The humanitarian crisis in Cuba places players such as Pages in difficult situations.
He can’t go back and he worries about expressing his thoughts about the situation, risking becoming a liability. The pressures, both economic and personal, are familiar to the other Latin American players on the team. Some, like Teoscar Hernández, try to make life a little lighter.
“This game is, like I always said, already hard for us to be putting more pressure on ourselves, so I go around, I just try to be positive to everybody, so they can feel good going into the games,” Hernández said.
But unlike the family of Hernández, who watched his children run around the mound when the Dodgers recently honored the Dominican outfielder with a bobblehead doll, most of Pages’ family can only listen to his baseball games on the radio or through fuzzy images on the television.
No one understands that more than Dodgers infielder Miguel Rojas.
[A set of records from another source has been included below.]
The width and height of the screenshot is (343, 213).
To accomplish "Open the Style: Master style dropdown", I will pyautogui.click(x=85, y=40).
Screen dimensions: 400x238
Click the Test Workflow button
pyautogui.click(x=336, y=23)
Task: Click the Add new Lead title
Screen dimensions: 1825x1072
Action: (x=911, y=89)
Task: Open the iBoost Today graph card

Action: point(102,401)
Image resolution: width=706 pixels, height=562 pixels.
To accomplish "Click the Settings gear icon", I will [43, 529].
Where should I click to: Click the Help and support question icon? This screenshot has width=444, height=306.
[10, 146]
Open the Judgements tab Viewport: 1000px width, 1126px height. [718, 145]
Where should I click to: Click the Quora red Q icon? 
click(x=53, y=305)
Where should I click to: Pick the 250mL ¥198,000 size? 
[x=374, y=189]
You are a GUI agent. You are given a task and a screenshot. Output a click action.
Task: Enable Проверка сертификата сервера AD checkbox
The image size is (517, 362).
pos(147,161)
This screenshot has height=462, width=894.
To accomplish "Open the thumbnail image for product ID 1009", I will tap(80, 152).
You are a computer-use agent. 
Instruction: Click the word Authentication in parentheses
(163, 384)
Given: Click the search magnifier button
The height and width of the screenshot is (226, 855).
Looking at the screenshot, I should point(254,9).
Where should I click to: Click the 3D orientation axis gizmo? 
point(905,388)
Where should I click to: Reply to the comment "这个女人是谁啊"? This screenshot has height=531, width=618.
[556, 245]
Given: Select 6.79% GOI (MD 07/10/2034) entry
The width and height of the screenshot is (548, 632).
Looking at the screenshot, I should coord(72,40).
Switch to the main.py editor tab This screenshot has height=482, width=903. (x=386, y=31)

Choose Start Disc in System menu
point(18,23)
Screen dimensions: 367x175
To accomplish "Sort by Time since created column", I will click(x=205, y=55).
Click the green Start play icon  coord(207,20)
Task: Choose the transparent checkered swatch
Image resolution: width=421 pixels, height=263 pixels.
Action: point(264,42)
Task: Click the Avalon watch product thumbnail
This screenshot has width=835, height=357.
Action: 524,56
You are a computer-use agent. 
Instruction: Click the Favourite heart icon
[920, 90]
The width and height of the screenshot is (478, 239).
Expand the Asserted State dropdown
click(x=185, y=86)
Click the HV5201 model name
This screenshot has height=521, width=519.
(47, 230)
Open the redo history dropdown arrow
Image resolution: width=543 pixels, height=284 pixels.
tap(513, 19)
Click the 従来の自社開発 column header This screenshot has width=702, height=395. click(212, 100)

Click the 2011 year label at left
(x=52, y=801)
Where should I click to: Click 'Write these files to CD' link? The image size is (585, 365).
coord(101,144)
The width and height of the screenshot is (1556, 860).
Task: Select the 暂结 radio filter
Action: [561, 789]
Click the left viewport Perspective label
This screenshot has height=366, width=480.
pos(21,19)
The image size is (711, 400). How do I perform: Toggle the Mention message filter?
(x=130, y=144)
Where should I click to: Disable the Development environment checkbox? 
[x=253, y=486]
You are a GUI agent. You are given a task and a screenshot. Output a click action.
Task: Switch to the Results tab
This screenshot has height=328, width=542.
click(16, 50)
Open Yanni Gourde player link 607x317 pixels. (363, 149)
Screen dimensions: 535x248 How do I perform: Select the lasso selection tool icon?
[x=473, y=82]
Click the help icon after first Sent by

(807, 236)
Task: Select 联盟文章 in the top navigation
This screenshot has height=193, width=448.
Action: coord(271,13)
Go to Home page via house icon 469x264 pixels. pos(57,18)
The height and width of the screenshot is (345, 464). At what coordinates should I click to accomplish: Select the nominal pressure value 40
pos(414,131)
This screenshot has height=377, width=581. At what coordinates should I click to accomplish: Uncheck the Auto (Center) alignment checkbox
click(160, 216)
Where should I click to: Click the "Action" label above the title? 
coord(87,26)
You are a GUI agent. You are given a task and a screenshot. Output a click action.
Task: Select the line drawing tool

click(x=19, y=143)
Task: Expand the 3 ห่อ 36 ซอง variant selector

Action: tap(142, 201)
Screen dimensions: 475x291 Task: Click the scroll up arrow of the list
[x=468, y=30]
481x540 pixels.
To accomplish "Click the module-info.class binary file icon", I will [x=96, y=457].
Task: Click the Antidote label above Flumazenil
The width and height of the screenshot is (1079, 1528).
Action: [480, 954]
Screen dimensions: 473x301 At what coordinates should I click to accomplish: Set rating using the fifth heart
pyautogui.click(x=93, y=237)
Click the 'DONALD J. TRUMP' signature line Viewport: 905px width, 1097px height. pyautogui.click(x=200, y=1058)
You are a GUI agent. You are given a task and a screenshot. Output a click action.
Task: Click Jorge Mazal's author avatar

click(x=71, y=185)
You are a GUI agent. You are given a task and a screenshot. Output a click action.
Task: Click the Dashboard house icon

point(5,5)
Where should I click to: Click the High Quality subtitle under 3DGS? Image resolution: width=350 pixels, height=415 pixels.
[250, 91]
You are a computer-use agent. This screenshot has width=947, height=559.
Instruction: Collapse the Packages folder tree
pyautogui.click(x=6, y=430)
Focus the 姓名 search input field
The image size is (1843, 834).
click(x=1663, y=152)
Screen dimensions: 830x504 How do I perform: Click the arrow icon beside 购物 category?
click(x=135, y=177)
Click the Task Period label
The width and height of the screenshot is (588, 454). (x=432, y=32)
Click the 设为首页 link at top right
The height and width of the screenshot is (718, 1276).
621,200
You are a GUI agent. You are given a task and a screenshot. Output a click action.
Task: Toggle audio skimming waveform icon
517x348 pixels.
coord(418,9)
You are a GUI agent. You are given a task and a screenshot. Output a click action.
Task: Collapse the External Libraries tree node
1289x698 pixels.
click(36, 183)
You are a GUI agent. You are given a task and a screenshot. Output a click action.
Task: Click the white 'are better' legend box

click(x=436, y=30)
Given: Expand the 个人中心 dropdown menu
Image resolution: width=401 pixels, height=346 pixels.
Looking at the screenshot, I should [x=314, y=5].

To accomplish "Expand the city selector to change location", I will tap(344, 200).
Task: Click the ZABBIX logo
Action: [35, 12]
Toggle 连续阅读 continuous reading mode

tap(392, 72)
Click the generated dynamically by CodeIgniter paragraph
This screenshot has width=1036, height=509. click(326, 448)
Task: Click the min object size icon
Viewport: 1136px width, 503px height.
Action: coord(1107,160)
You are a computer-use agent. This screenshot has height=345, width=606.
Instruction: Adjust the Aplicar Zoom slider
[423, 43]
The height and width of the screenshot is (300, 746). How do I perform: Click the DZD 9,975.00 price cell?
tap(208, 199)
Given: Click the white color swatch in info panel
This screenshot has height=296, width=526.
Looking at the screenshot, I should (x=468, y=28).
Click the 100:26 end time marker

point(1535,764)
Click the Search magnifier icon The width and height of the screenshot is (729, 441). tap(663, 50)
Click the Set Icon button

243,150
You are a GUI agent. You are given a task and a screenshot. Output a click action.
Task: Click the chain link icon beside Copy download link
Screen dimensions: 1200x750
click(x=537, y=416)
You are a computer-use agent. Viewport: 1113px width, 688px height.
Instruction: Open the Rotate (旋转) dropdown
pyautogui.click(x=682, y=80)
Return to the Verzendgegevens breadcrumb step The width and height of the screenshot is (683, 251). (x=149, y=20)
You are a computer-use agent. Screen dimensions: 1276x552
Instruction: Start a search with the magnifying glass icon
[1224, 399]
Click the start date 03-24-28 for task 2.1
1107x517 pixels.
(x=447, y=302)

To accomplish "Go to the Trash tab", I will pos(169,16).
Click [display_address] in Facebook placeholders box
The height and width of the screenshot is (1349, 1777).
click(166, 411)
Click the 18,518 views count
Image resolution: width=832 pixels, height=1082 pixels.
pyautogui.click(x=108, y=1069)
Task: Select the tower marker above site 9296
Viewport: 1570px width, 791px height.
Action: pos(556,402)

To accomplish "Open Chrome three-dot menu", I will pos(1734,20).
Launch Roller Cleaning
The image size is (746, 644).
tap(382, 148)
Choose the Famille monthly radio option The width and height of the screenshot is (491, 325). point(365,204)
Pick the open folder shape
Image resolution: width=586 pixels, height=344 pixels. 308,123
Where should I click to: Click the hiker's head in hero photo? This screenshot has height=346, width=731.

A Venezuelan immigrant, Rojas said he felt a personal responsibility for Pages, who is caught between wanting to speak more about the situation and being guarded because of his budding career and the fact that he’s not yet eligible to be a free agent.
“We need to preserve our job, because this is our only way to make an income, and a lot of us are the head of the family, so we got to continue to think about it that way,” Rojas said. “I would like to be more vocal and be a little bit more present for my community, but it’s really hard because I’m performing my job, and if I stop doing this, I don’t know how to do anything else.”
The duality of Pages — the baseball player and the person off the field — was on display following a 4-3 loss to the Philadelphia Phillies on May 30, a game in which he’d doubled and scored a run. He squeezed past a huddle of media members waiting to talk to Tanner Scott, and Scott’s locker stood between Pages and the double doors that lead out of the clubhouse.
The usual bass-thumping reggaeton music was nowhere to be heard. Instead, it was quiet as the players entered, heads tucked as they quietly bid each other a good night. Pages’ black cap was pulled low, and he shuffled through, turning only to say good night in Spanish quietly.
Pages has been a breakout star for the Dodgers this season and has shouldered the weight of steadying a team that had an unsteady May. He‘s tied for the major league lead in RBIs with 56 and is second in the National League in defensive runs saved (13) while playing error-free ball. Pages has the second-most home runs on the Dodgers (15) and is in the top five on the team in batting average and slugging percentage — all while he monitors his family’s situation from afar.
Pages doesn’t speak much about his life in the U.S. other than in small, general assertions. He’s grateful for the freedom he has here. He struggles to overcome the sadness that he can’t share his life with his family. He leaves his hopes for a better future in the hands of his Christian faith.
There are also glimpses of homesickness. He rattles off everything he loved about Mantua without hesitation when asked, circling through the words to make sure he didn’t miss anything. When he’s tired, he orders from Porto’s, a chain of Cuban bakeries in Los Angeles that Pages said remind him most of home. Though, truthfully, he doesn’t think anything in the city lives up to Cuba. It’s just not the same.
“Those things shouldn’t happen in a country as beautiful and joyful as Cuba,” he said, looking off into the distance.
As Rojas describes, it is not easy to focus on your job when you see people you know at home suffering.
“We are here to perform and actually provide entertainment to people, and sometimes we are seen like that,” he said. “The problem is when the lights are off at night, when you have to go home, when you become a regular human being that is on the streets.”